Question for Jon, how does the firmware encode the error code in the 
context ID? I see these macros:

#define KFD_DEBUG_CP_BAD_OP_ECODE_MASK          0x3fffc00
#define KFD_DEBUG_CP_BAD_OP_ECODE_SHIFT         10
#define KFD_DEBUG_CP_BAD_OP_ECODE(ctxid0) (((ctxid0) &                  \
                                 KFD_DEBUG_CP_BAD_OP_ECODE_MASK)         \
                                 >> KFD_DEBUG_CP_BAD_OP_ECODE_SHIFT)

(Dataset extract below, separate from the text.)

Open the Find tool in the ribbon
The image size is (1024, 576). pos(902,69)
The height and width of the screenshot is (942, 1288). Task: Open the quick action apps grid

It looks like we have 16 bits for the ECODE. That's enough to have a bit 
mask. Do we really need KFD_EC_MASK to convert an error number into a 
bitmask here?

>
>
>> #define KFD_EC_MASK(ecode)	((ecode) ? 1ULL << (ecode - 1) : 0ULL)
> This can fix the warning.

In the code above, if ecode is 0, that would lead to calling 
kfd_set_dbg_ev_from_interrupt with a event mask of 0. Not sure if that 
even makes sense. Jon, so we need special handling of cases where the 
error code is 0 or out of range, so we can warn about buggy firmware 
rather than creating nonsensical events for the debugger?

Regards,
   Felix

>
> Regards
> Ma Jun
>> Regards,
>>     Felix
>>
>>
>>>    
>>>    /* Masks for exception code type checks below */
>>>    #define KFD_EC_MASK_QUEUE	(KFD_EC_MASK(EC_QUEUE_WAVE_ABORT) |	\